Announcement

Collapse
No announcement yet.
X
  • Filter
  • Time
  • Show
Clear All
new posts

  • Pairwise correlations

    Hi,

    I am a very new user in Stata and need help with obtaining only relevant correlation coefficients when running pwcorr or spearman commands.

    Example:
    I have the following variables in my data set: Weight-a, Weight-b, BMI-a, BMI-b, Hight-a, Hight-b
    I want to get the following table directly:
    Variable r-value
    Weight* 1.0
    BMI 1.0
    Hight 0.9
    *for the correlation between Weight-a and -b, etc

    Is there any way to get the table above instead of getting the traditional one where every single variable is compared to all other ones?

  • #2
    Maybe this text may interest you. That said, there are at least two aspects here, one is having specific paired correlations, the other is presenting them in a table. Personally, I just copy the results and paste them in a customized table.
    Best regards,

    Marcos

    Comment


    • #3
      Yes. cpcorr (SSC) does this.

      Code:
      . sysuse auto, clear
      (1978 Automobile Data)
      
      . cpcorr price headroom-gear \ mpg
      (obs=74)
      
                        mpg
             price  -0.4686
          headroom  -0.4138
             trunk  -0.5816
            weight  -0.8072
            length  -0.7958
              turn  -0.7192
      displacement  -0.7056
        gear_ratio   0.6162
      
      . cpcorr price headroom-gear \ mpg, format(%04.3f)
      (obs=74)
      
                       mpg
             price  -0.469
          headroom  -0.414
             trunk  -0.582
            weight  -0.807
            length  -0.796
              turn  -0.719
      displacement  -0.706
        gear_ratio   0.616
      
      . ssc desc cpcorr
      
      --------------------------------------------------------------------------------------------------------------------------------------------------
      package cpcorr from http://fmwww.bc.edu/repec/bocode/c
      --------------------------------------------------------------------------------------------------------------------------------------------------
      
      TITLE
            'CPCORR': module for correlations for each row vs each column variable
      
      DESCRIPTION/AUTHOR(S)
━━━━━━━━━━━━━━━━━━━━
* [Task prompt] Reproduce the Stata correlation thread from "Is there any" to "(SSC) does this.", switching every "table" to "grid".

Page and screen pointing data
━━━━━━━━━━━━━━━━━━━━
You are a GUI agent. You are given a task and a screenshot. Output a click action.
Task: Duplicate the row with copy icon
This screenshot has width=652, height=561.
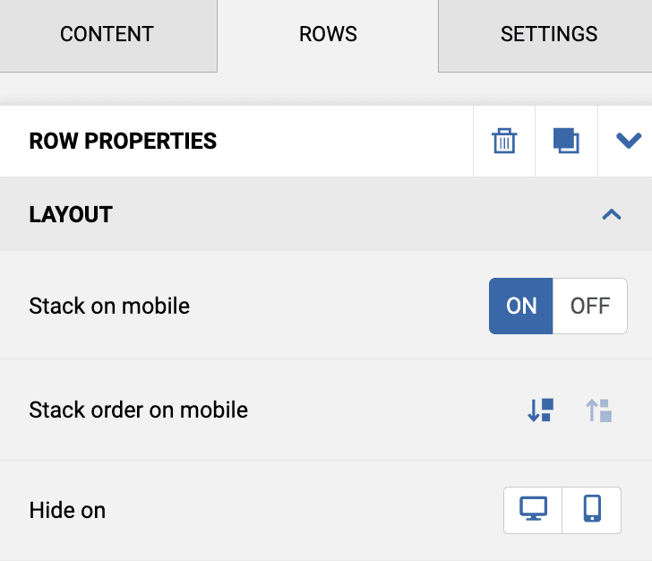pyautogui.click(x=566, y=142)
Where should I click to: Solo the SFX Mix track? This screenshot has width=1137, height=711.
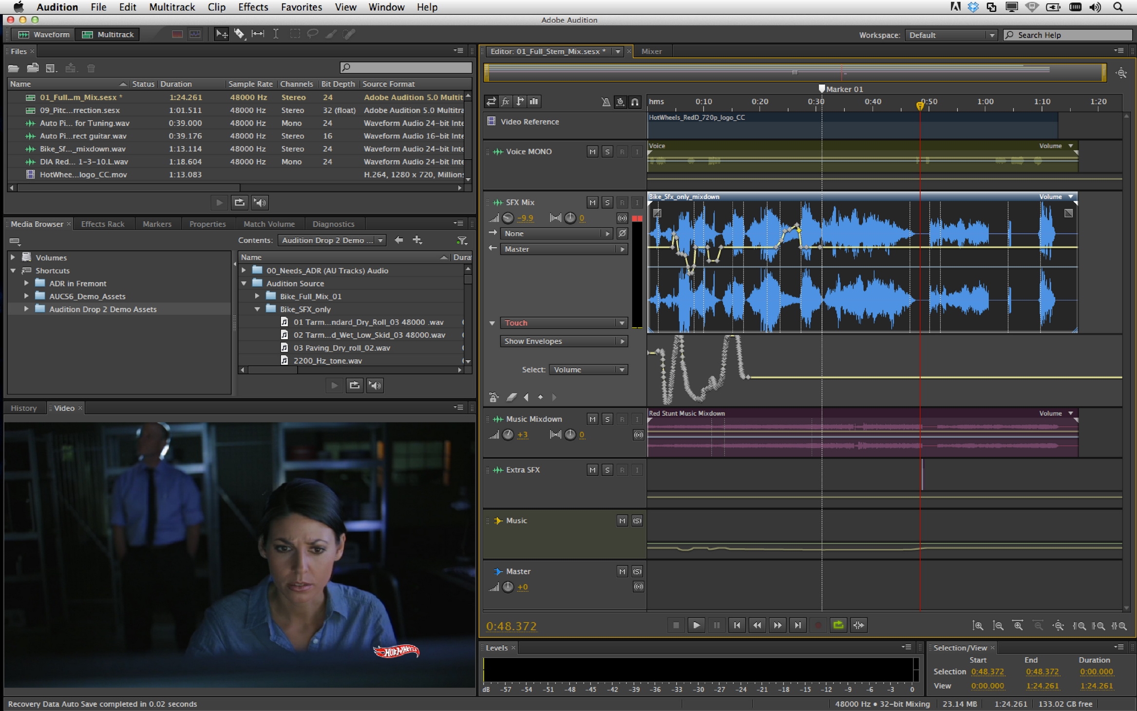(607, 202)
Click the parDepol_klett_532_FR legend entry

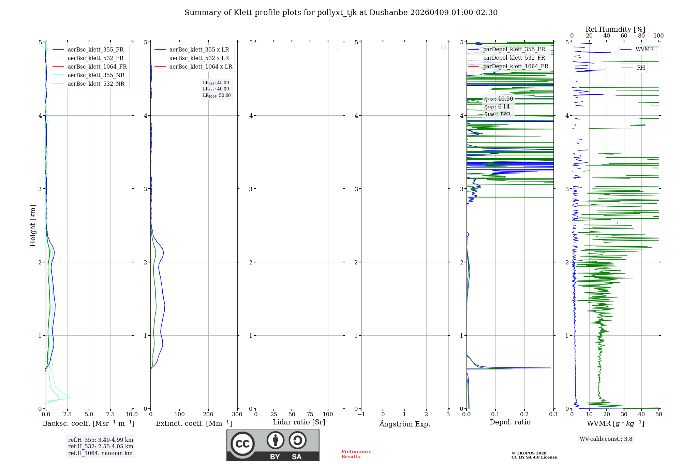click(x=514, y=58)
━━━━━━━━━━━━━━━━━━━━
* [Worked solution]
Is there any way to get the grid above instead of getting the traditional one where every single variable is compared to all other ones?

  • #2
    Maybe this text may interest you. That said, there are at least two aspects here, one is having specific paired correlations, the other is presenting them in a grid. Personally, I just copy the results and paste them in a customized grid.
    Best regards,

    Marcos

    Comment


    • #3
      Yes. cpcorr (SSC) does this.